Which is why the last five minutes of last night's episode are so maddening. We know now that the creators had this idea of how they were going to end the show in their mind forever, which OK, awesome, probably better to have a plan than to make it up as they go along. (The example of this for me would be 24, where it always felt like the writers would have eight basic hours plotted out, and then realize that they had painted themselves into a lot of corners with no obvious end games.) But, while they were making other plans, life happened. Things happened in the show. For a long time. For a longer time than they expected. So when we finally did meet the mother, when we finally caught the glimpses, and got to know her piece by piece, and we got to see her with Ted in the flash forwards, I think we started to like her. Part of this is that Cristin Milioti just sold being the person Ted would logically end up with, part of this was that the layers had been put there, that all of the grief and heartache Ted had gone through up to that night on the train platform in Farhampton, all of that was going to pay off because as my friend Victoria liked to remind me "It doesn't have to be the perfect person, just the person perfect for you."
And then they killed her.
The hints had been there and we were so proud of ourselves for catching them, and then we all realized "wait, that would suck" so we collectively talked ourselves out of it. And then they killed her. And they gave us all of 30 seconds to grieve before Ted's off to win Robin back with a bookend to create perfect symmetry for the series. But while Ted may have had six years to get to that point to be OK, and while Ted may be a person who can't be alone, we as viewers spent eight years waiting to meet this person, Tracy, the core premise of the show, only to have her killed off in a passing moment. We don't get to see Ted's grief, we don't get to see this because we spent a season watching the build up to a wedding that was undone halfway through the next episode. There was no time for any of this to breathe because of the decisions made by the creators.

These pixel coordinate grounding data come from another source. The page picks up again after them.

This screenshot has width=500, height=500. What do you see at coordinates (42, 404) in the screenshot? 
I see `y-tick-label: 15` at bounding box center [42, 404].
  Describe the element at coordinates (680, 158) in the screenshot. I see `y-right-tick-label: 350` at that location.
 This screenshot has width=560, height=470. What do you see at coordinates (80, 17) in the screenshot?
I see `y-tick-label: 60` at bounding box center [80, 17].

So much of this boils down to the core issue of American television development. We don't know how long we're going to get with a show, especially a sitcom, but if it can get in striking range of 100 episodes, we know it will get there because the business model says it should. But then when you don't have anything as promising in development, you drag things on well past the point where you should have logically wrapped things up. But you've held on to the way you wanted things to end for so long, you couldn't let go of it now, even if it didn't make any sense. I suppose this is fair, when you're living inside of something, you can get tunnel vision for the sake of your own artistic creation.
In the end, this was a fun show, it was clever at times, it missed at others, but it's probably one I will have a long-standing attachment to because of that age cohort connection. But like so many things, it ended badly, because happy endings really are too often too much to ask.